Con il suo stile confondibile, Yohji Yamamoto fa sfilare una passerella di capi geometrici e particolari sovrapposizioni talmente precise da sembrare applique giganteschi.

La passerella di Parigi è stata calcata da Yohji Yamamoto. Lo stilista giapponese ha uno stile tutto suo, definito dalla stampa “‘moda post atomica” per via dei suoi tagli irregolari e degli ampi sguarci tipici dei capi Yamamoto. Anche per questa Fall 24 non si è smentito.

Con una sartorialità degna di un maestro, i capi che calcano la passerella sono unici e lasciano tutti senza fiato.

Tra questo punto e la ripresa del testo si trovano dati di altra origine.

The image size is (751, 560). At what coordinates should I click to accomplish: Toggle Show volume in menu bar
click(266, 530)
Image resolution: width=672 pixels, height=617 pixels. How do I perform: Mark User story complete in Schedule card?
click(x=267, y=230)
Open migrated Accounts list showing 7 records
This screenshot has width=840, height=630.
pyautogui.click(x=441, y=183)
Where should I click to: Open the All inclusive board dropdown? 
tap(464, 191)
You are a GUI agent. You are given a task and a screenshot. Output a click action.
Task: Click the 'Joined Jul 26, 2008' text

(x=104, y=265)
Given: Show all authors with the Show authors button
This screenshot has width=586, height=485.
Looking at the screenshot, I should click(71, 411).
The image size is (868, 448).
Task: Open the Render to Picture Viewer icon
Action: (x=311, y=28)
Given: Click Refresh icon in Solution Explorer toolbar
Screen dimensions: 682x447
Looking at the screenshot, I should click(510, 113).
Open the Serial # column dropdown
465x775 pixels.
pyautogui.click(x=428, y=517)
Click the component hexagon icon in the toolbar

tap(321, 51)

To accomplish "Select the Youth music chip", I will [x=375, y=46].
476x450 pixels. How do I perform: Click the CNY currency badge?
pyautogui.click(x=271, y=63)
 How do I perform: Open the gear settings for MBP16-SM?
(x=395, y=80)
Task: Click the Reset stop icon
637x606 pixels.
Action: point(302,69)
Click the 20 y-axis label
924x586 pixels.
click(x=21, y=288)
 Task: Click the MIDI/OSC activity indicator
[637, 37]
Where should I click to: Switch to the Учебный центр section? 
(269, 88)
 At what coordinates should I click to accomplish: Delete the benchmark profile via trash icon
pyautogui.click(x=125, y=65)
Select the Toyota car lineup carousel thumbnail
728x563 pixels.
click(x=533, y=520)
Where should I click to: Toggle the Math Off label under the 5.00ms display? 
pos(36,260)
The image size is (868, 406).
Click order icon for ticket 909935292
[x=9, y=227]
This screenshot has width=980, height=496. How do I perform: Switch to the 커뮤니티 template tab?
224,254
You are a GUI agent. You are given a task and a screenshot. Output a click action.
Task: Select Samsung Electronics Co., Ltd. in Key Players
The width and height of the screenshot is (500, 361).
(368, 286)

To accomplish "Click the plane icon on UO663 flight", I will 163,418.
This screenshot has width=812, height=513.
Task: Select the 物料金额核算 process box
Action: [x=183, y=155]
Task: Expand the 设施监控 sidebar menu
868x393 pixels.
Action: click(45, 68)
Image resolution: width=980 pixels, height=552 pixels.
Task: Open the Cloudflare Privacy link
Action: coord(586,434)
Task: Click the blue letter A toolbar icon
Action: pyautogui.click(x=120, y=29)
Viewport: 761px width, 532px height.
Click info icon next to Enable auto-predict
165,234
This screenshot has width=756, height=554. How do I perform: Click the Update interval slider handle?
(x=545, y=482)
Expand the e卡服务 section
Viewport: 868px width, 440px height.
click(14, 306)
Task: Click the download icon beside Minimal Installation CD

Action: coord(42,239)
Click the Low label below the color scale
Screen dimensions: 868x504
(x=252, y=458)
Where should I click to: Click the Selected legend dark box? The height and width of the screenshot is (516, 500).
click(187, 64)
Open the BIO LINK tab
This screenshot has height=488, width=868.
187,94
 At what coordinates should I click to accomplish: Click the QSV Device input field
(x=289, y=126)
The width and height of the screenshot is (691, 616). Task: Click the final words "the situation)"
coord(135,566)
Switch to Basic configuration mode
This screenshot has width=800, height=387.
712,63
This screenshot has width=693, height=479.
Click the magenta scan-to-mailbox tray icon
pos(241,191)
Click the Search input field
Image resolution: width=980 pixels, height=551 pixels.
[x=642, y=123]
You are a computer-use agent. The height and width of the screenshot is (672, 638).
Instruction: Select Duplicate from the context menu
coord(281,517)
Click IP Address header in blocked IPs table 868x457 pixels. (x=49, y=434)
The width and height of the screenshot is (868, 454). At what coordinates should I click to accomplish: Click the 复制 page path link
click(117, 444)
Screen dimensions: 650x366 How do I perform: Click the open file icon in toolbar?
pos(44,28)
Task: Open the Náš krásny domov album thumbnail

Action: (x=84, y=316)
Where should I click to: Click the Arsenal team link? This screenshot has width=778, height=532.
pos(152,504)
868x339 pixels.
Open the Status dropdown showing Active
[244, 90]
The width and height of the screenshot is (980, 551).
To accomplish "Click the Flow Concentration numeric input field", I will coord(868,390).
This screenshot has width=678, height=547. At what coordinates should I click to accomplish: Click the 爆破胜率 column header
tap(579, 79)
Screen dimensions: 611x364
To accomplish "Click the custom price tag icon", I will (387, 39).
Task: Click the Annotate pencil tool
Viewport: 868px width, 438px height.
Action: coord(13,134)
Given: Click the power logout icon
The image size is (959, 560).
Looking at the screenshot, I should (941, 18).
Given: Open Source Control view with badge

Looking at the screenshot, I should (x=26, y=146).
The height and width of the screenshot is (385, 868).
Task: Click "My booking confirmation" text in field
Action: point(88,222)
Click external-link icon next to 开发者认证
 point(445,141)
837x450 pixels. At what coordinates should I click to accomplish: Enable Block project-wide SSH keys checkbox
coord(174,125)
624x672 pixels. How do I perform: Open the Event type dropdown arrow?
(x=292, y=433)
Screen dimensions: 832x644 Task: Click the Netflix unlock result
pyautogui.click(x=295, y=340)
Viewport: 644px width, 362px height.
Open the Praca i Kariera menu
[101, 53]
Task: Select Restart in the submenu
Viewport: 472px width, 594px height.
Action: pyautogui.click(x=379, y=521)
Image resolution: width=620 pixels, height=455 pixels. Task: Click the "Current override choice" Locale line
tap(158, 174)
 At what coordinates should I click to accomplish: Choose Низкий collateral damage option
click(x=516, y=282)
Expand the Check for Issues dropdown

La semplicità dei tagli e la maestria con cui sono stati uniti e pensati li rendono opere d’arte. Geometrici e particolari, i capi sono principalmente sui toni scuri.

È il nero ad aprire la passerella ed è il grigio con il suo gessato a continuarla. C’è anche un po’ di colore, del rosso, del bianco e del color panna. I primi capi mescolano il nero con il bianco, lo ying e lo yang, poi tutto assieme.

Assieme al gessato anche il tartan, rigorosamente sui toni del grigio e del rosso.

Forme, dimensioni e tagli.

Cosa notare: i capelli spettinati delle modelle. Sarà il fascino, la maestria, ma come alle modelle anche a noi questa collezione ci scombina tutti. Un vento di sartoria fatta come si deve.

L’estetica ricorda un po’ il punk, meno caotico e rumoroso, anzi più pacato e sommesso, ma sempre presente. Le modelle poi sfilano come se stessero camminando su una qualsiasi strada di una qualsiasi città, a volte anche con una mano in tasca. Forme gigantesche e particolari si trovano sul retro e sul fronte dei capi. In definitiva una vera sfilata da maestro, tale quale è Yamamoto.

Nulla da dire se non cose belle. Nel mentre ci godiamo questa ventata di moda sistemandoci i capelli spettinati dagli occhi.